▸ **DO THIS**
Copy out the lines from the one containing "Task: Navigate to" through the one containing "Action: click(x=186, y=477)", both included, offsetting every click coordinate in the answers by 17. Omit the pictures.

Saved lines
* start *

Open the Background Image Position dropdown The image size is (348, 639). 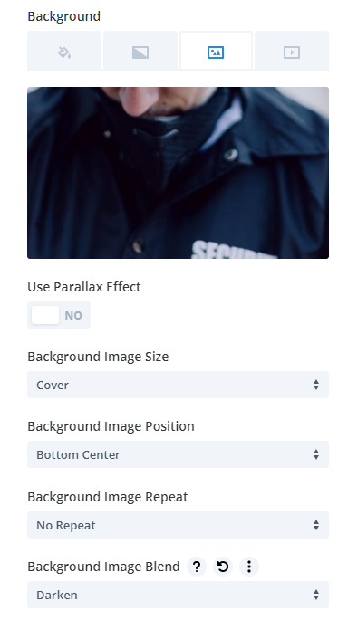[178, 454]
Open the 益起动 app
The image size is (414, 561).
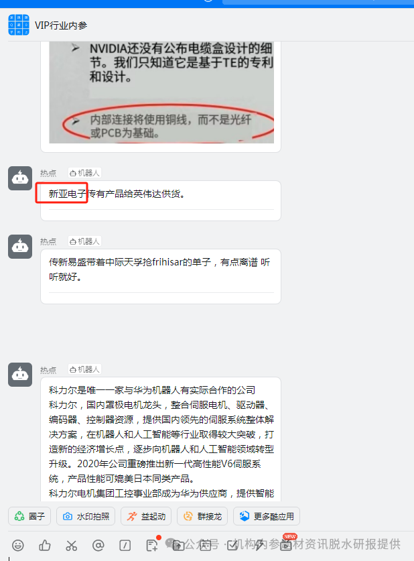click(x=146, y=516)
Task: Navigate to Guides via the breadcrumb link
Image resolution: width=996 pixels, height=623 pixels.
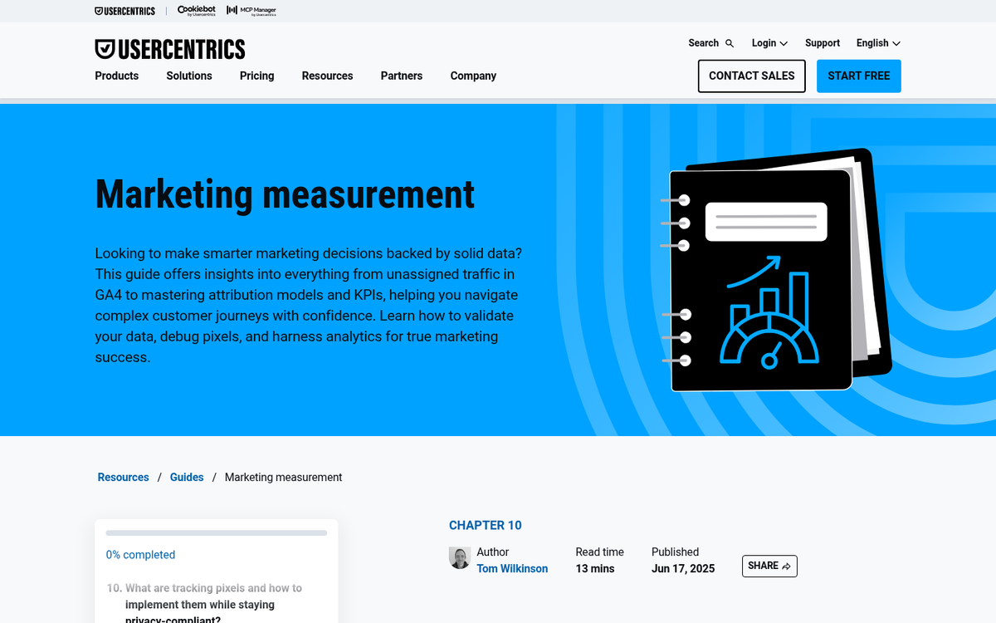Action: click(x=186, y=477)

* end *
* start *

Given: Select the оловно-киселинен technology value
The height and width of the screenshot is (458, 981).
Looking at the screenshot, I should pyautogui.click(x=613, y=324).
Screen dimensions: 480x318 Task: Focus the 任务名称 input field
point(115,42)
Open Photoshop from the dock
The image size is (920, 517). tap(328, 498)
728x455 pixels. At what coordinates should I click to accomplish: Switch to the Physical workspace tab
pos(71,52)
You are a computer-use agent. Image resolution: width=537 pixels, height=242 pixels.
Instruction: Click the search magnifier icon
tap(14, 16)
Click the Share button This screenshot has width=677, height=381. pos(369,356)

* end *
* start *

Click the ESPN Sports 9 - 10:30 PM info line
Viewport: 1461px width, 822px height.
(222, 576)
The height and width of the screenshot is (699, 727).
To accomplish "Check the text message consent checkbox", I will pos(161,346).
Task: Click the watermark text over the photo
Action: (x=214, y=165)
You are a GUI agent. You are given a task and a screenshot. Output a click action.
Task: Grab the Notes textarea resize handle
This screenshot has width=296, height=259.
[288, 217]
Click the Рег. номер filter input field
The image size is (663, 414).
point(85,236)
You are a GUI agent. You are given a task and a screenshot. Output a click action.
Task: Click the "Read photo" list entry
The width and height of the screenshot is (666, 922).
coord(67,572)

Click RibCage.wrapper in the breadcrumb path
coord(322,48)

* end *

▸ **FINAL ANSWER**
Task: Navigate to Guides via the breadcrumb link
Image resolution: width=996 pixels, height=623 pixels.
Action: click(x=203, y=494)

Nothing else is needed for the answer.